||[Dec. 24th, 2006|10:53 pm]
The Question Club
You saw mommy kissing Santa Claus....but so did Daddy! What will happen next?
Daddy asks Santa to step outside and settle this like men
Daddy wants until Mommy's finished, and then he has his turn on Santa's 'lap'
Daddy calls Daddy's lawyer and has him write up divorce papers for Mommy
Not much. Daddy's got his hands full kissing Rudolph
Said the little lamb to the shepherd boy, "Do you hear what I hear? A song, a song, high above the trees with a voice as big as the sea". What does the shepherd boy tell the mighty king?
"Do you know what I know?"
"Hey, wanna buy some drugs? They're great! All day long I kept hearing sheep talk to me, complaining about the noise from my boombox"
"Screw this job. I got a talking sheep. I'm gonna be rich, beotch!"
"Um....you're not going to like this, but...I was watching your flock, when one of them started talking to me...and it freaked me out so bad I kind of beat the whole flock to death. My bad!"
"Did you ever just have really weird pillow talk with the last female you slept with?"
Have yourself a merry little Christmas. Make the Yule-tide gay. From now on our troubles will be miles away. What's the best way to make these holiday lyrics come true?
Christmas tree, carollers, gift giving, watching 'It's a Wonderful Life'
Spending time at the Manhole on Brokeback night
Attending a K.D. Lang concert
Drink a bottle of bourbon. Those troubles will be light years away, buddy
Watching the King and I. Yul makes every Xmas merry
Why was Grandma run over by a reindeer?
She'd been drinking too much, and reindeer hate drunks
The reindeer had been drinking too much during one of their reindeer games
She knew too much. That's all you need to know, or else, you'd better watch your back too, wise guy
It wasn't a reindeer, it was Grandpa who did it, and he would have gotten away with it if it weren't for these meddling kids...
Santa loves children and gives them presents, but he utterly can't stand the elderly and kills them on sight
O, Frosty the snowman was alive as he could be, and the children say he could laugh and play just the same as you and me. Thumpetty thump thump, thumpety thump thump, Look at Frosty go. Whats going on with the thumpetty thump thump?
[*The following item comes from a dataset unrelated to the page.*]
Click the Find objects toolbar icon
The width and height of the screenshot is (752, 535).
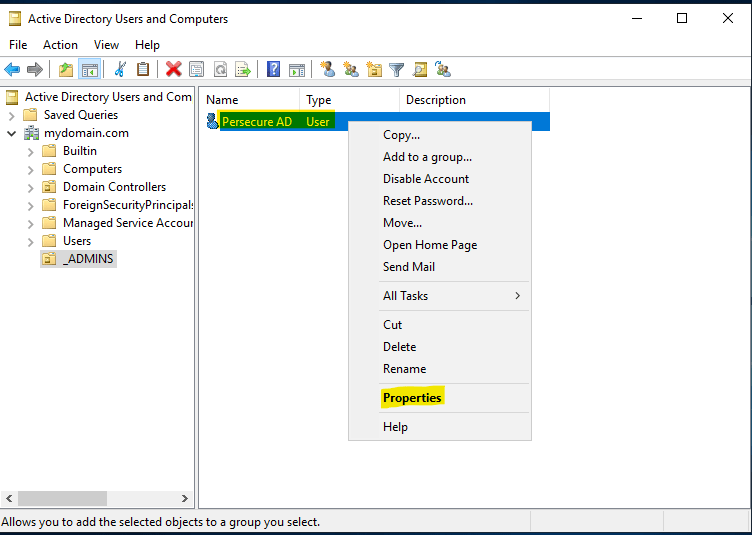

Frosty's feet running about, happily playing with the children
Frosty got carried away and accidentally pulled the still-beating heart out of little Bobby's chest
Frosty pulled out his snow shillelagh, and look at him go, thumping the screaming kids with his magically animated arms!
Well, if you've been frozen for a really long long time, wouldn't you hump the first thing you see? Sorry, little Tommy
The kids created a snow golem, who's meting out frozen death to all their enemies
All I want for Christmas is my two front teeth. Why is this person's 2 front teeth missing?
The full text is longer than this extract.